## TEXT SECTION
Juanita Jones Abernathy, John S. Wilson to be honored with formal reception by Atlanta City Council
By David Pendered
The Atlanta City Council will honor a civil rights leader of the past and an academician for the future at an April 15 reception at Atlanta City Hall.
Juanita Jones Abernathy marched with Martin Luther King Jr. and has continued her work in the human rights and corporate arenas. John S. Wilson is the 11th president of Morehouse College, King’s alma mater, taking the helm in a transitional era for the country’s institutions of higher learning.
The reception is slated from noon to 1 p.m., in advance of a council meeting at which the council is expected to catch its breath after its March 18 approval of public financing for the Falcons Stadium.
The recognitions are part of this council’s pattern of paying tribute to the leaders who have shaped Atlanta’s progress onto the global stage.
Just two weeks ago, the city recognized the fire fighters who integrated the city’s department; the city’s first female fighters; and 1920s-era boxing champion Theodore “Tiger” Flowers.
Other recent honorees include John Portman, architect; Xerona Clayton and the Rev. James Orange, civil rights leaders; and the entire neighborhood around King’s former home, which is now the Sunset Avenue Historic District.
Abernathy is the widow of Ralph David Abernathy, King’s close associate who helped craft the non-violent movement that led to the adoption of the Civil Rights Act of 1964 and the Voting Rights Act of 1965. The Abernathy home was bombed in 1957, as the civil rights leaders were forming the Southern Christian Leadership Council.
Abernathy went on to become a senior sales director in Mary Kay Cosmetics, while she continued her volunteer work on various boards – including MARTA and the Morehouse School of Religion.
Historians continue to examine the role of women during the civil rights movement. This is what Abernathy had to say in a 1988 interview for “Eyes on the Prize II:”

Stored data
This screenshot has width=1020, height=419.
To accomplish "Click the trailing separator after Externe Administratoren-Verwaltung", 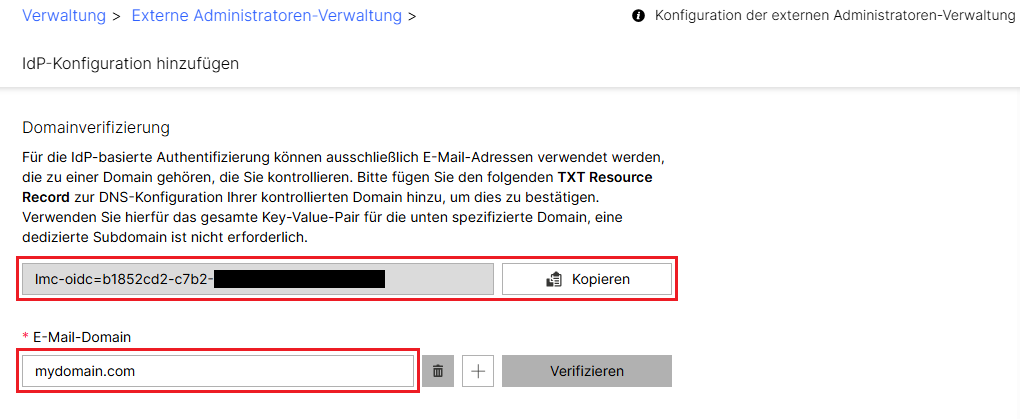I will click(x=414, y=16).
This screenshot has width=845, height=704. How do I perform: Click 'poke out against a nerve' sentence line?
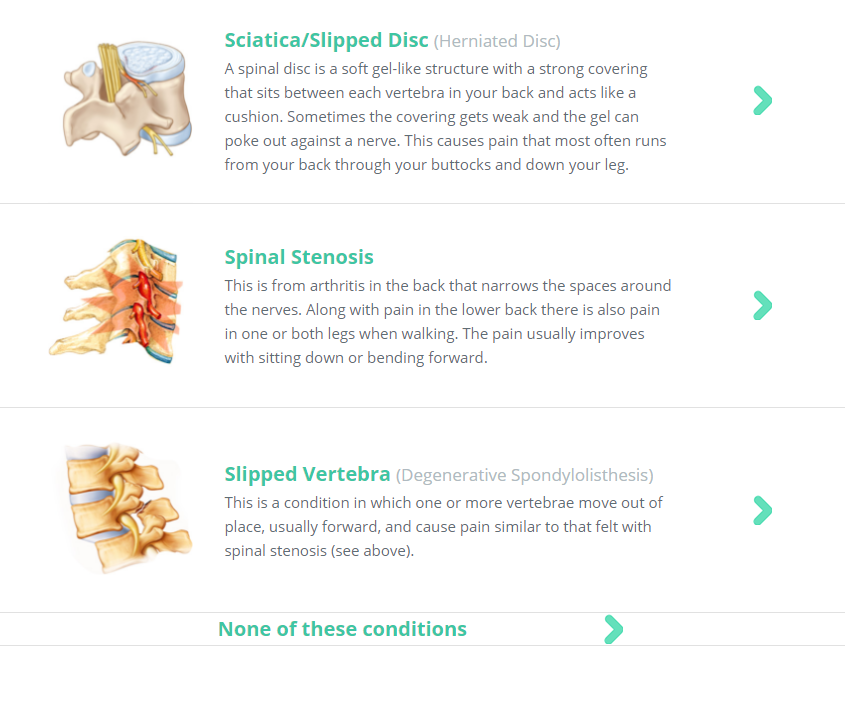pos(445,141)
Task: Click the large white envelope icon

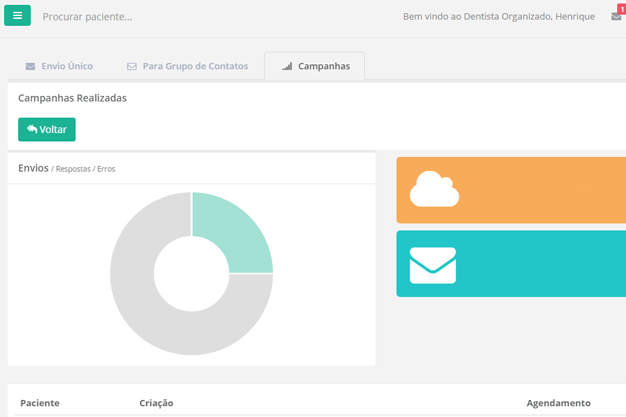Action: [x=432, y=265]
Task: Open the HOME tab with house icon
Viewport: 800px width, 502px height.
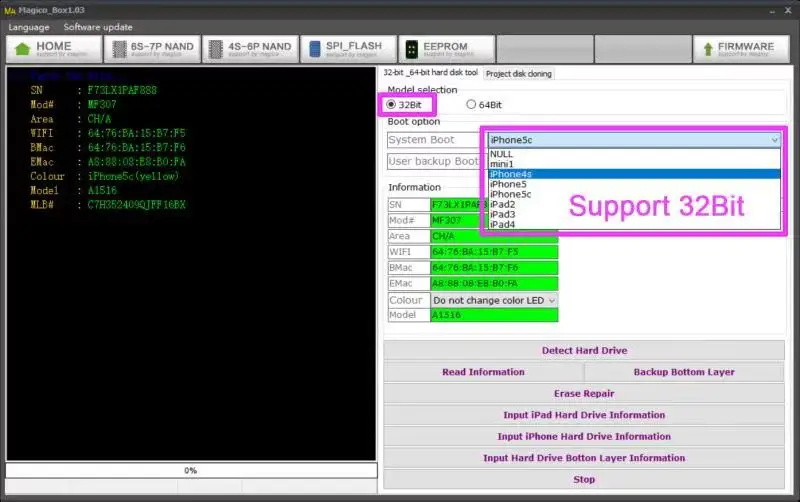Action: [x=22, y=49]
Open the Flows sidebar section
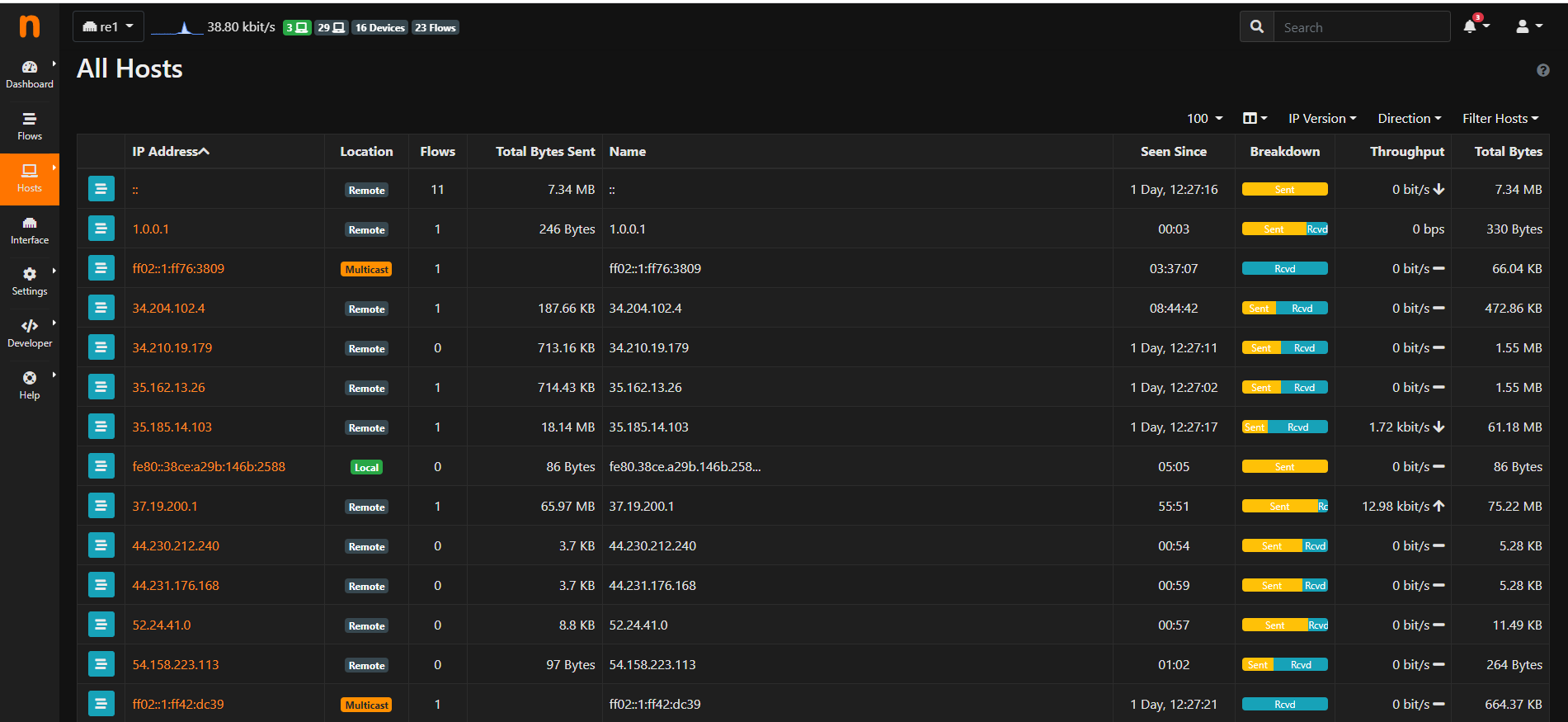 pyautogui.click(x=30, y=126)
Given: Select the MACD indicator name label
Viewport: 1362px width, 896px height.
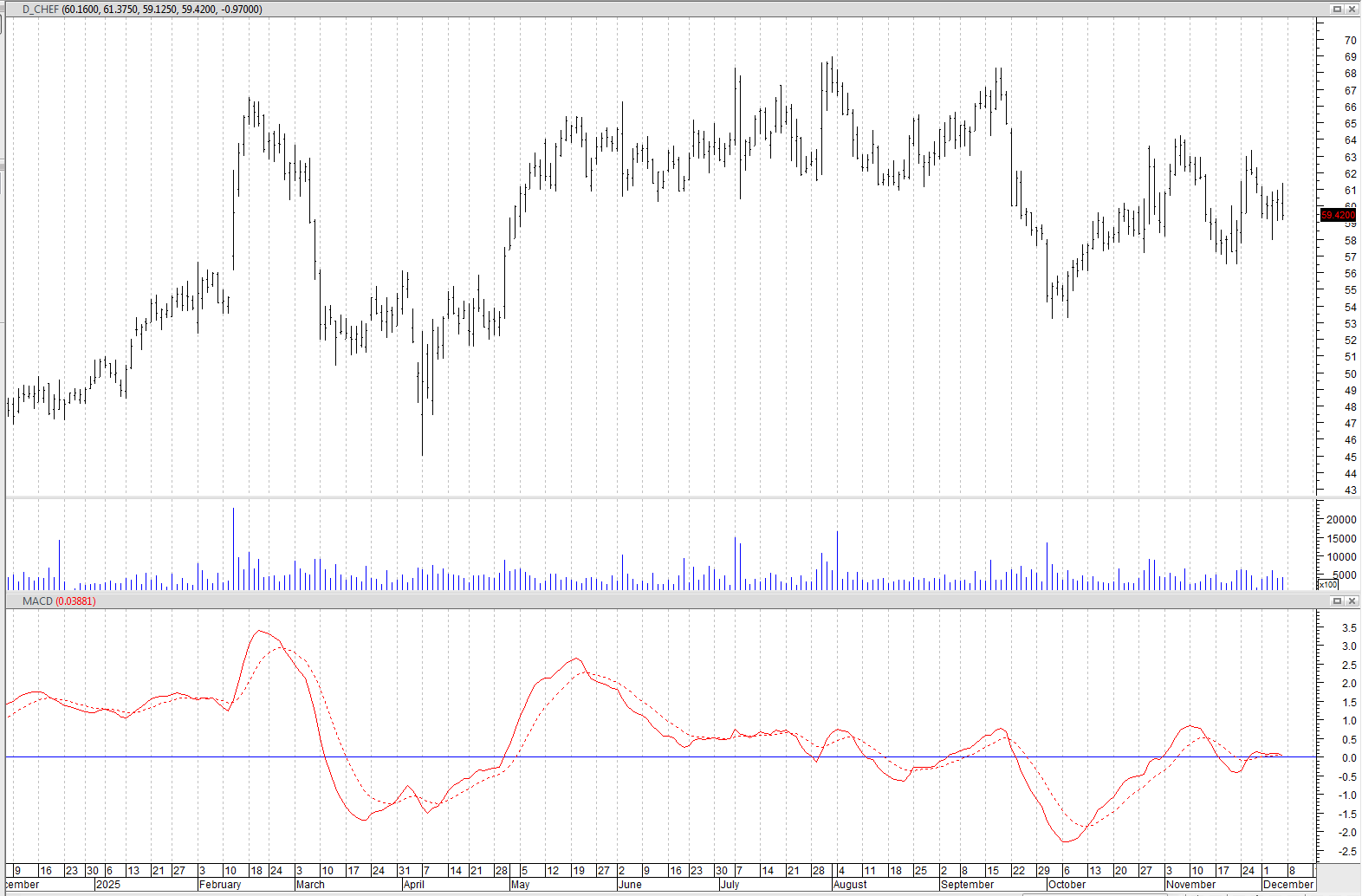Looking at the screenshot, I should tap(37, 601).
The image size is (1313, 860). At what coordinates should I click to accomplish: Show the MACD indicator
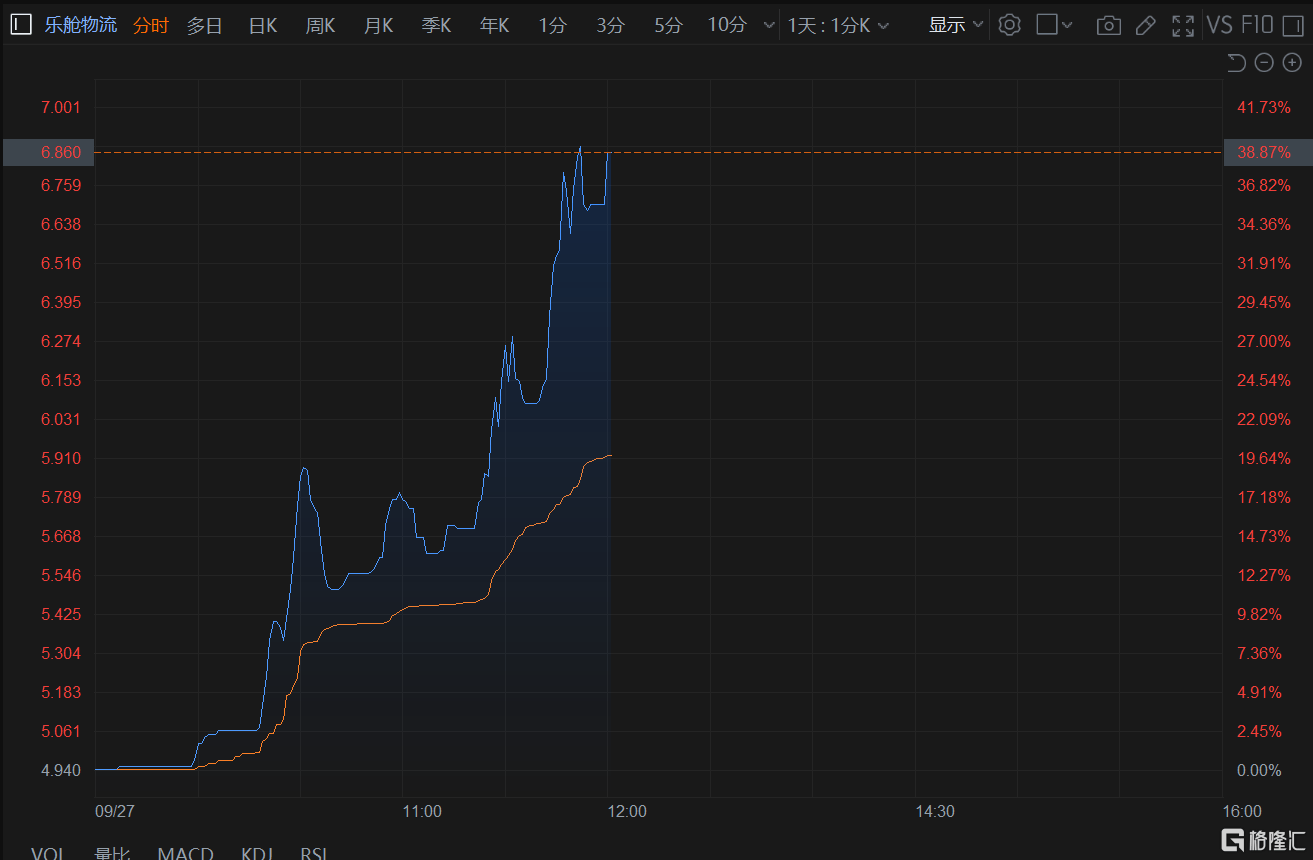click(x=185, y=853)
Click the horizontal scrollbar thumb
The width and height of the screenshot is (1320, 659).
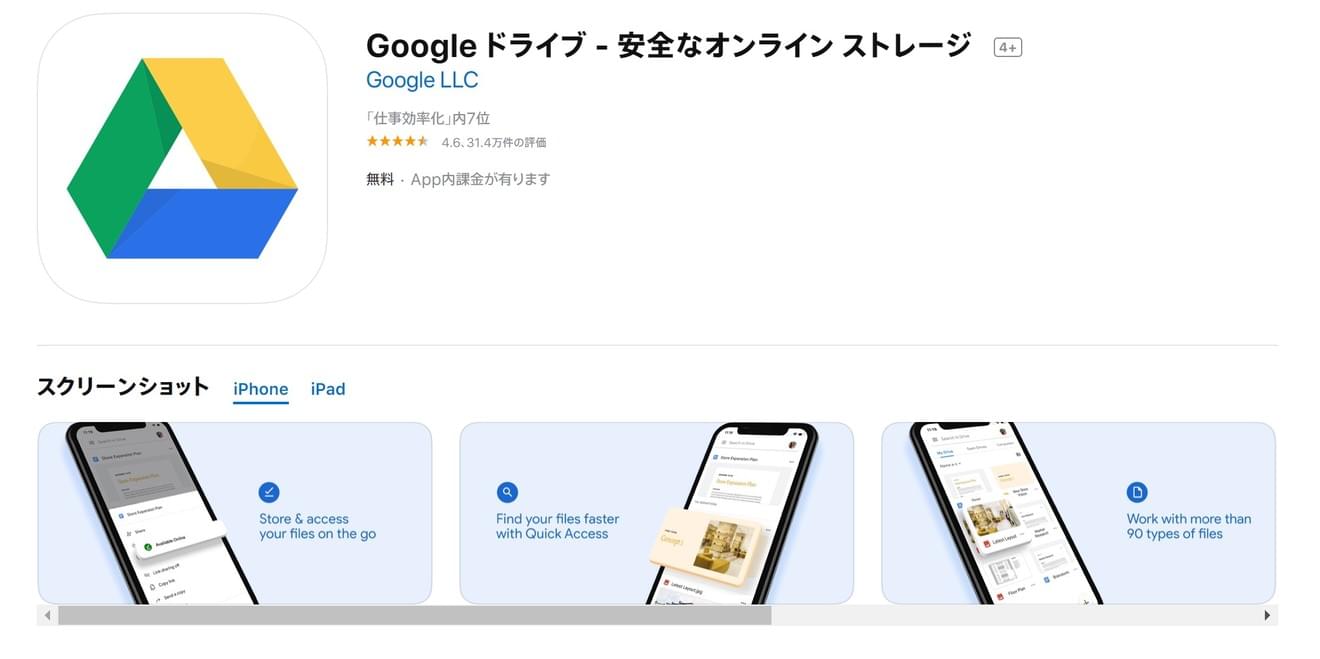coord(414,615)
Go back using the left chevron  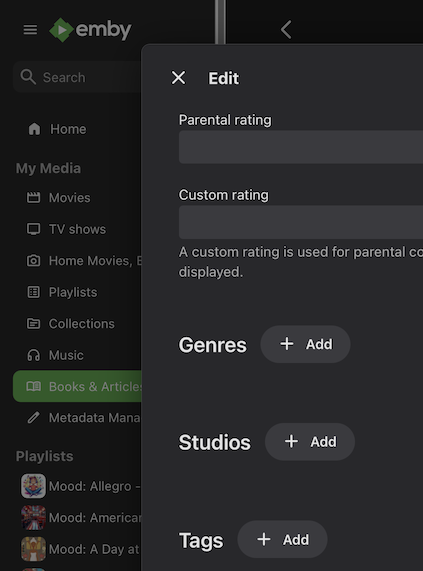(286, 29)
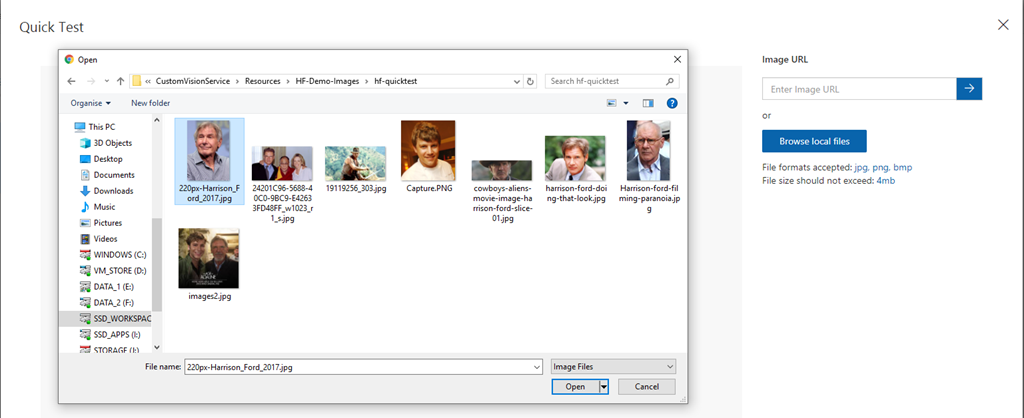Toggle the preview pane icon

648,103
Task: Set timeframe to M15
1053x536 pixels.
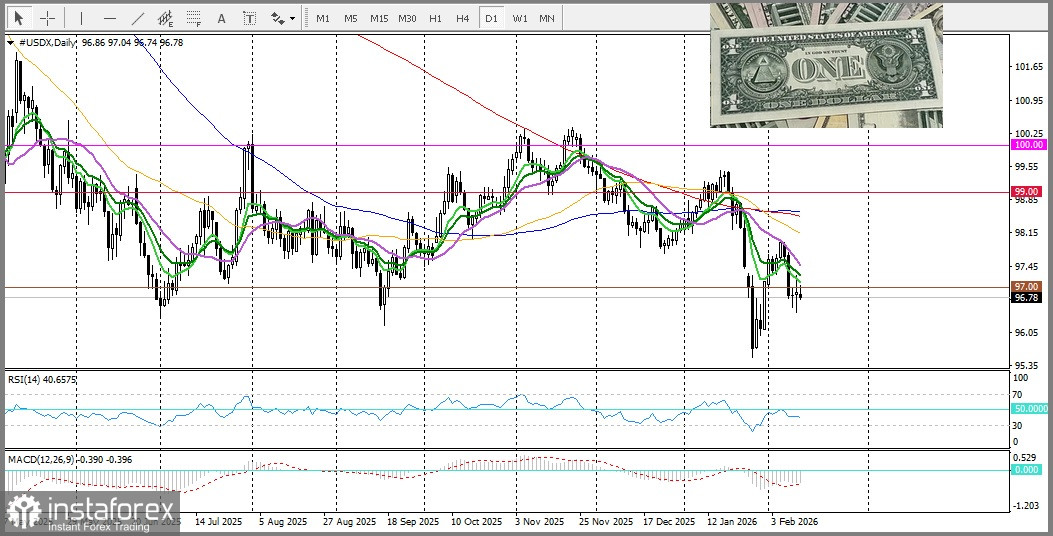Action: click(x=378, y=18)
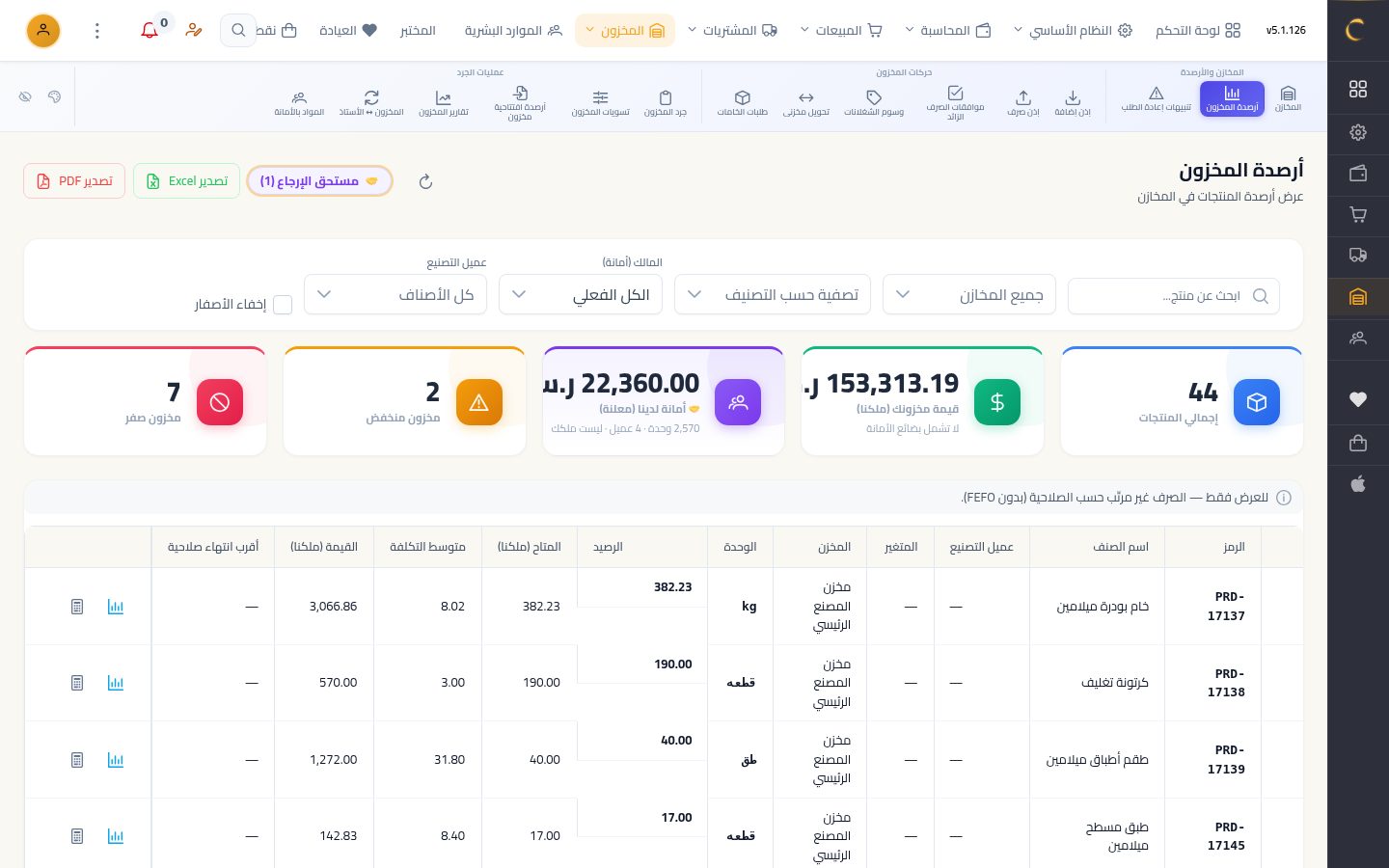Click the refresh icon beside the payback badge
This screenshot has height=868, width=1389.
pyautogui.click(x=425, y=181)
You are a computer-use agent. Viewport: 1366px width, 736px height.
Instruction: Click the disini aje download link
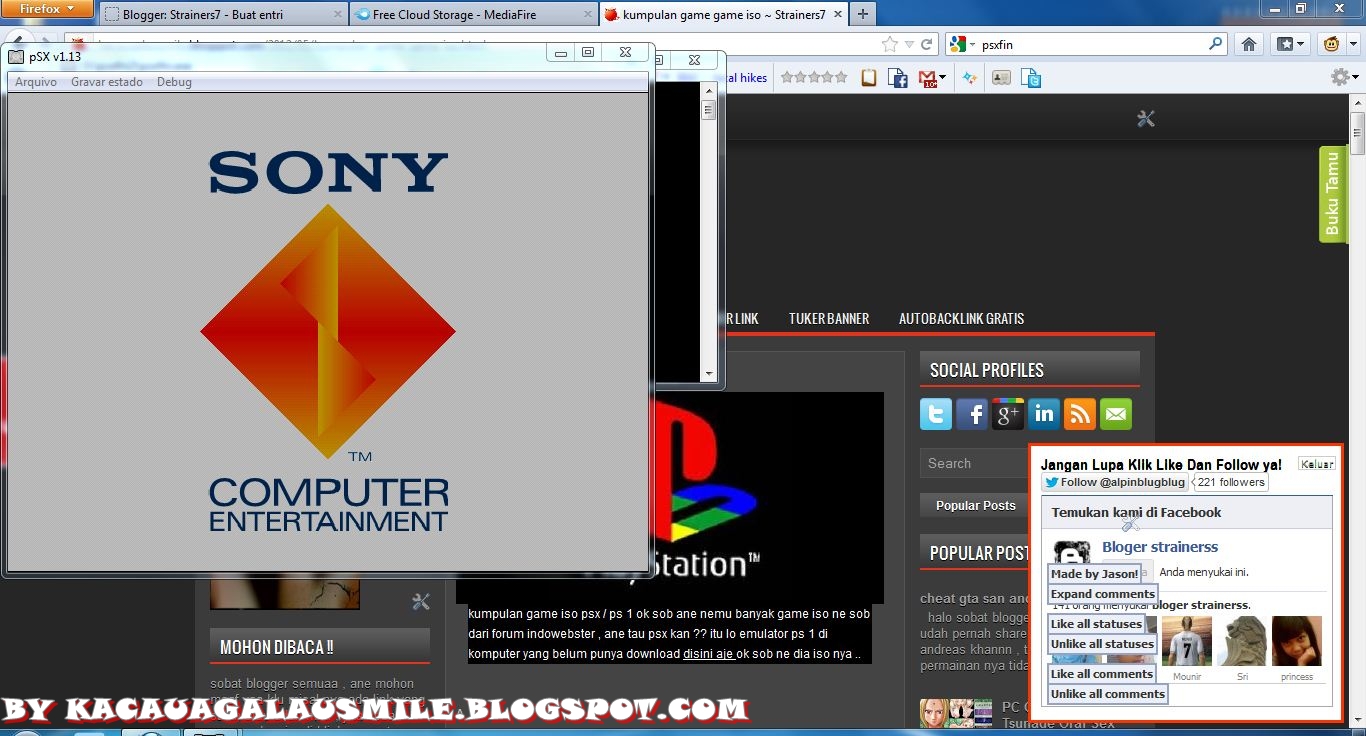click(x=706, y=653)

## PROBLEM SET
a. In the article on the Atlanta City Council reception, what job did Juanita Jones Abernathy go on to hold at Mary Kay Cosmetics?
b. Write the next part of the article on the Atlanta City Council reception, starting after its last sentence.

## ANSWERS PROVIDED
a. She became a senior sales director.

b.
- “The men sort of ran things but the women were actually the bodies. We were the foot soldiers. We were the protesters, the demonstrators. Women and children. And, and y–and teenagers. I won’t say children. There was some little ones too. But um, we had a tremendous role because when there was a demonstration, when there was sit-in, women sat in and, and young people. College students and, and women. Um. The men ran the movement, but we were the actual bodies that made it happen.
Wilson became president at Morehouse College in January. Morehouse trustees chose Wilson after Heidrick & Struggles, the recruiting firm, had conducted a nationwide search for a successor to former Morehouse President Robert Franklin.
Wilson, a 1979 Morehouse graduate, came to Morehouse from the White House, where he served as President Obama’s executive director of the Initiative on Historically Black Colleges and Universities. In that capacity, he worked to secure funding for the nation’s 105 HBCUs from the federal government, as well as the corporate and philanthropic sectors.
Morehouse faces funding challenges, having had its credit rating cut this year by Moody’s to just three notches above speculative grade. Moody’s report states that the Baa1 rating, with a negative outlook, is based on, “the college’s inability to achieve its targeted enrollment for fall 2012, further declines in financial resources and liquidity, thin unrestricted liquidity, negative operating margins, and weak cash flow and debt service coverage.”
Moody’s has a grim outlook for the entire higher ed sector, according to a negative outlook released in January.
Wilson addressed Morehouse’s finance in a March conversation with Maria Saporta:
“If we want to be best in class, we need a better foundation for this institution in order to better educate these young men in a competitive way. The financial footing is just a platform to reach the goal. This is an institution that helped to fundamentally shape Martin Luther King Jr. in 1948. I have a dream for Morehouse that we will be strengthened enough under my presidency to create a Martin Luther King Jr. of biology, chemistry and in every field — students who will go into their respective fields and change the world.”